Unconsciously, I shift closer to her, the fingers at her waist flexing and my other hand wiping the only tear that escaped off her cheek. "Sweetie, I didn't know. You should have told me. I'm your best friend. You didn't even give me a chance to…" and then I'm kissing her, the most delicate kiss of my life like she's made out of glass because I don't want to break her. I just want her to be happy, really happy because she deserves it. The hand that was on her cheek slides around to tangle in her hair and Quinn doesn't respond at first. She doesn't pull away or tense up or kiss me back. I think I shocked her.

Very carefully, I slide my tongue across her lower lip tasting her and suddenly, I feel her kissing me back and I smile against her lips because this is the best first kiss I have ever had and we're hardly kissing. I feel her tongue dart out to taste me and wonder briefly why her hands still aren't touching me even though our bodies are pressed fully against each other now, both of us having shifted closer to the other.
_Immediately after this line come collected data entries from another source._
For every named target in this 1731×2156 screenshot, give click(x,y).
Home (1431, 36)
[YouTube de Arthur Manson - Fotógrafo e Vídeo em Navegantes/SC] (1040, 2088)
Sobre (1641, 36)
At that thought about her hands and wanting to be touched and to touch her, I stop kissing her because we're on a public street and this isn't how I should be kissing her because Quinn deserves better than stolen first kisses in little alcoves on our street. Quinn deserves real dates followed by real kisses. Immediately I step back, but not too far keeping my hands on her waist. Just enough to look at her.

Her eyes are still closed and I see her fingers forming fists at her side like she was determined not to give in and touch me even though she wanted to. "Quinn," I say and see her eyes flutter open to look at me. I realize that now is the time to be bold and confident because Quinn will try to resist me if she thinks I'm hesitant and not sure of my feelings about this. She doesn't want to get hurt. Quinn has had enough hurt to last a lifetime I think to myself. I would never do that to her. "Will you accompany me to dinner tonight? Or any night that you're free this week? Please?" I ask hopefully.

"You have shows this week Rachel. You don't have time for dinner with me" Quinn responds.

"I don't have a show tonight and that's why I have an understudy so I can take a night off if I need to and I definitely need to take you to dinner so I can kiss you properly good night afterward."

Quinn's ears turn a pretty shade of pink at that, "You never use your understudy, ever. You can't just take a night off to go on a date."

"I can actually. It's in my contract that I'm supposed to take a certain number of shows off in case I need to rest my voice. I just never do it, but I will, though I would prefer to go tonight just because you know I'm impatient about things and I don't want to wait until later this week to see you again and my understudy would be ecstatic to actually get to perform. I want to take you on a date Quinn. Hopefully, more than one, but let's start with one. Please say yes."

"Ok then. I'm free tonight." Quinn says shyly.

I step away from her then, grabbing her hand and tugging her towards her apartment. "Come on then, I have things to do now." I tell her excitedly and she just laughs at me.